Data collected under OFESA will be shared with governments and organisations protecting forests, through regular state of forests reports. This was in acknowledgement of the fact that without accurate data, monitoring the ecological, environmental and social aspects of wooded areas for conservation is not possible, Bwire admits.
An even bigger initiative is Digital Earth Africa (DE Africa). “DE Africa is empowering countries across Africa with Earth observations to enable climate adaptation and mitigation, greater food security, and sustainable development,” Kenneth Mubea, DE Africa’s capacity development lead tells Equal Times. Anyone, both in the private or public sector or civil society, can use the data generated, as long as it is for development purposes.
Its partners include the Nigeria-based African Region Institute for Geospatial Information Science and Technology (AFRIGIST), the Agriculture, Hydrology, Meteorology (AGRHYMET) research centre based in Niger, the Sahara and Sahel Observatory (OSS) based in Tunisia, and the RCMRD, amongst other regional bodies.

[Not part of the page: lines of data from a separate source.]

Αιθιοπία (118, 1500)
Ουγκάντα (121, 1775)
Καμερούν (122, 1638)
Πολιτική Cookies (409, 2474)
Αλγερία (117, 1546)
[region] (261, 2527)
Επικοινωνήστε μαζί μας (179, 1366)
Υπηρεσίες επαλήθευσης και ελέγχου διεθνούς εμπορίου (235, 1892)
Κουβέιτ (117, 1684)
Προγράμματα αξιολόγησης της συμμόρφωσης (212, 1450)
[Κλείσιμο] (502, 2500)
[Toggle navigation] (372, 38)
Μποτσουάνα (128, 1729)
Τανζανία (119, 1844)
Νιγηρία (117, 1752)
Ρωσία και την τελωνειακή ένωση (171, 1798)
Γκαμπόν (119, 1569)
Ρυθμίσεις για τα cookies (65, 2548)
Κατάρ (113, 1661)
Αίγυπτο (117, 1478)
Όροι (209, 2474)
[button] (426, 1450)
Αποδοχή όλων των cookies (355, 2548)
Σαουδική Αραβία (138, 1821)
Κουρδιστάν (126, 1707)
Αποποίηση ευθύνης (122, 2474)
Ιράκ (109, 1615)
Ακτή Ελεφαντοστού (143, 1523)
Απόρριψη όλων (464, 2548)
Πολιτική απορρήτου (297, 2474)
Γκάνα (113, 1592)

“We have created a huge impact, and stories by end users are abound. For example, we have supported the mapping mangroves initiative [in Zanzibar, Tanzania], the relocation of giraffes from a lake-flooded island in Lake Baringo, Kenya, and we are offering free training,” Mubea explains.
The platform offers online training to help users explore and visualise available datasets. This includes weekly sessions hosted in English and French where users are guided on the various uses and applications of Earth observation in their daily work.
A driver for development
The conference also highlighted some of the issues facing the widescale deployment of geospatial technologies in Africa. One is low investment. As well as a lack of familiarity with such technologies by those who hold the purse strings in government, there is also the issue of scarce resources and a lack of capacity to maintain and grow the use of these technologies.

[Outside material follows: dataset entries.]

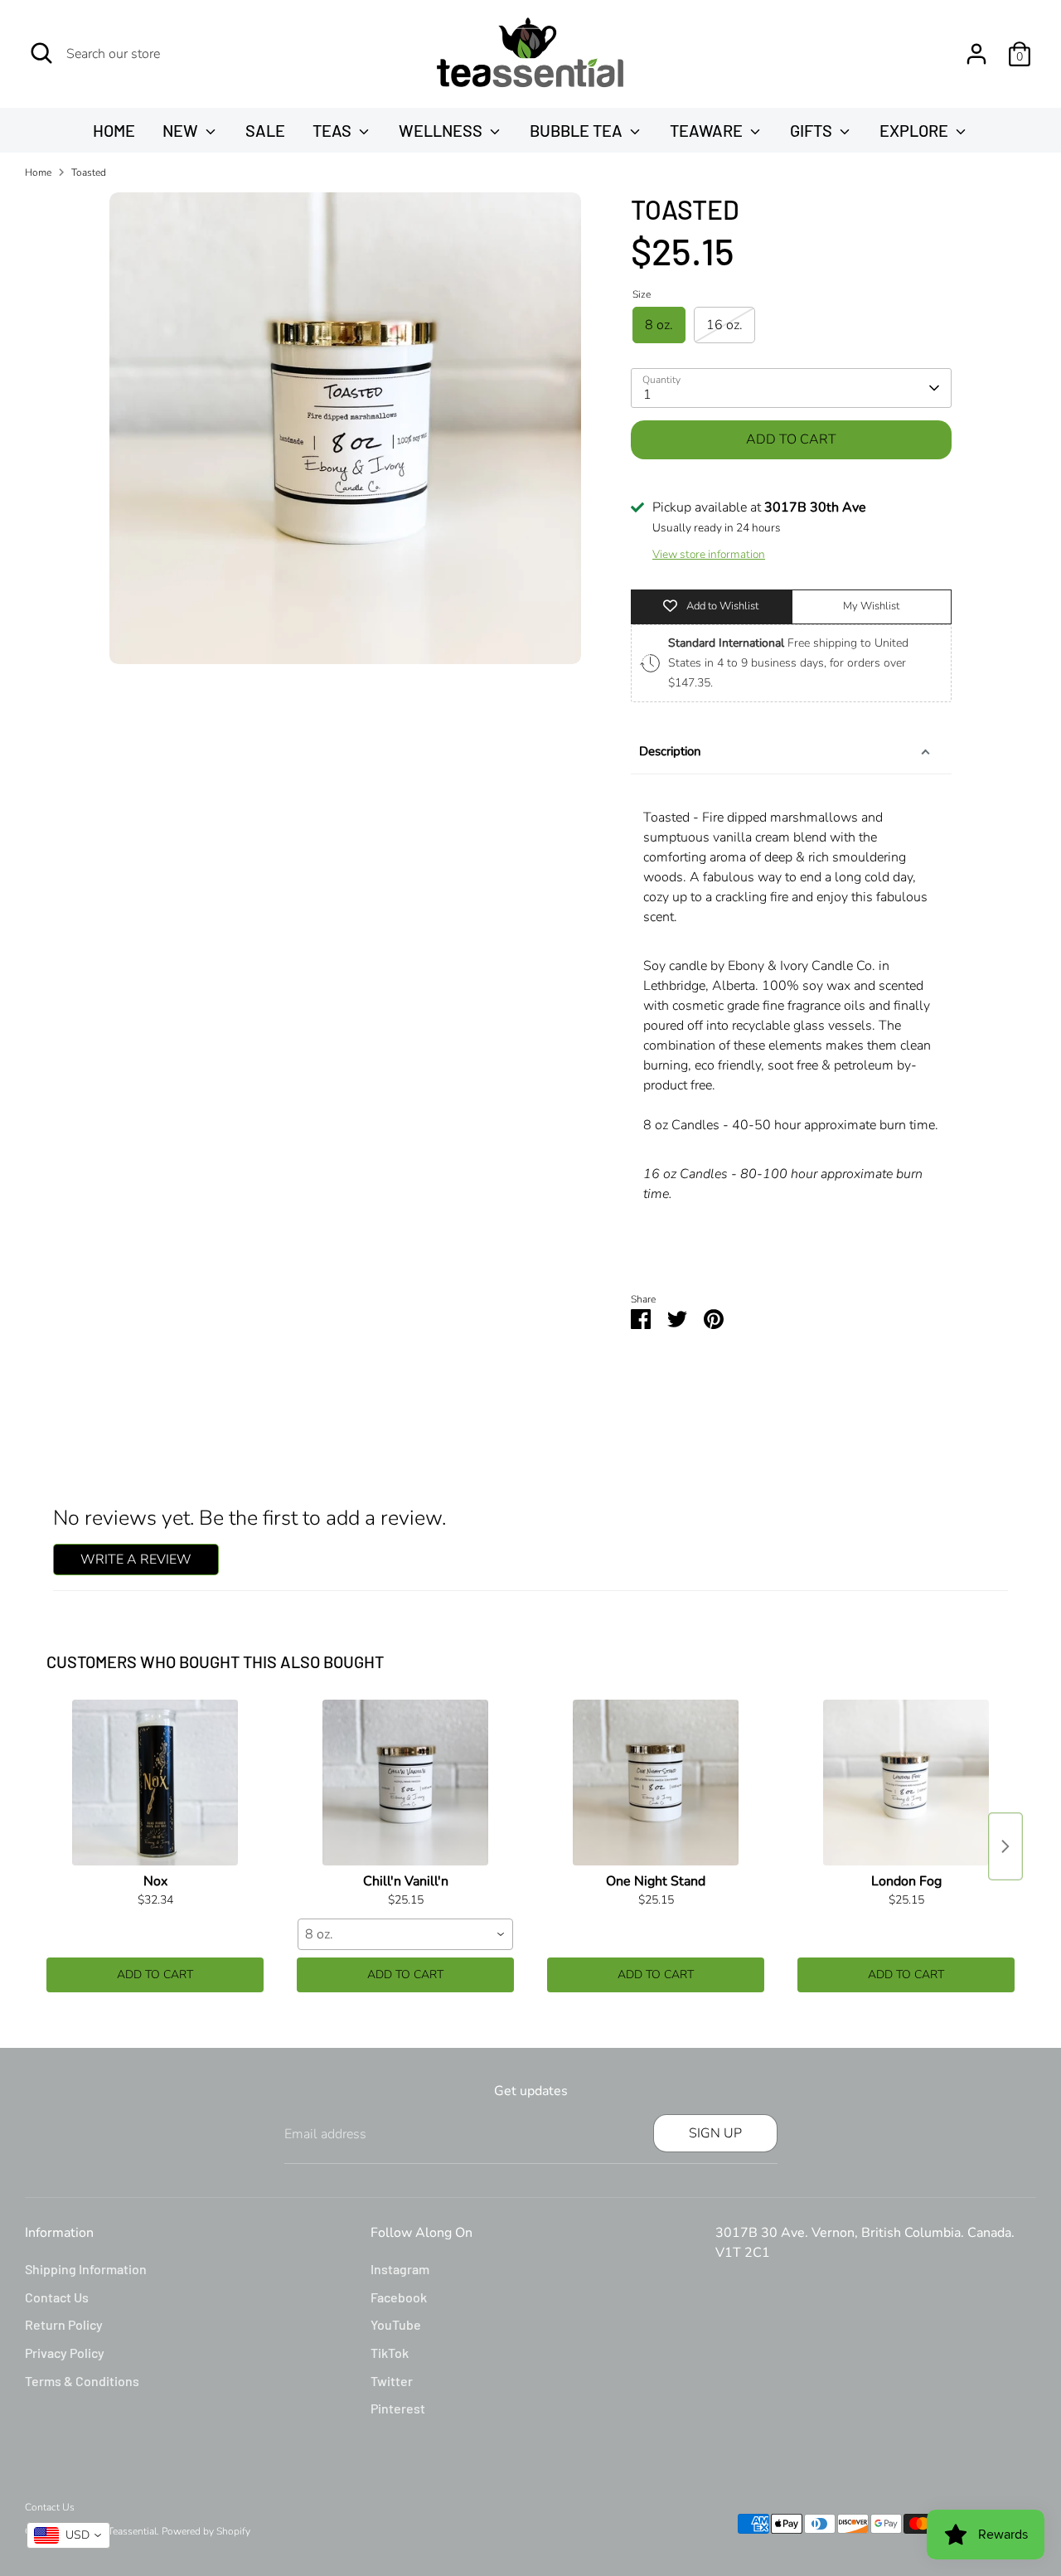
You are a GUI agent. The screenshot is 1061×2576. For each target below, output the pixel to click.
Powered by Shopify (206, 2531)
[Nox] (155, 1782)
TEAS (333, 130)
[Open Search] (41, 53)
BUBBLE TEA (578, 130)
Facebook (399, 2297)
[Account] (976, 53)
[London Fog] (906, 1782)
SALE (265, 130)
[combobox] (405, 1934)
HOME (114, 130)
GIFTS (813, 130)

A 2019 report by the Africa Regional Data Cube (ARDC), a project on satellite imagery and Earth observation data in five African countries , gives a good sense of some of these challenges. For example, the report notes that it takes “4-6 months of discussions with stakeholders to establish an institutional framework and buy-in from key stakeholders to invest time and staff resources to adopting the ARDC”. But many other organisations and initiatives do not have the time or resources to dedicate to this consistent level of engagement and lobbying.
It also noted that, a significant amount of time needs to be invested in “getting users comfortable with the technology, so they fully understand what it is, what information it can provide, and how to access and use it”.

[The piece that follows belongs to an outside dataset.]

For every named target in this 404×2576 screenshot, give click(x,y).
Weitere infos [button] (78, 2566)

Another issue that can hamper the widespread use of geospatial technologies in Africa is the absence of regulations. One of the victims of this is Fahari Aviation, a subsidiary of Kenya Airways. While its drones were widely deployed in aerial mapping, agriculture, land survey, transport and aviation, the company found it difficult to expand beyond the Kenyan borders, owing to a lack of regulation in member countries of the East African Community (EAC), of which Kenya is a founder member. This is despite the fact that the company has partnered with global aerospace giant Boeing to introduce UAVs for aircraft inspection and maintenance.
“As we are all aware, data accuracy is a major issue across Africa and an obstacle to planning. This can be easily remedied by deploying Earth observation science. From experience we know that drone technology allows for unmatched accuracy,” says Fahari Aviation general manager Hawkins Musili. However, until better regulation and more money is put into the sector, its benefits will remain limited on the continent.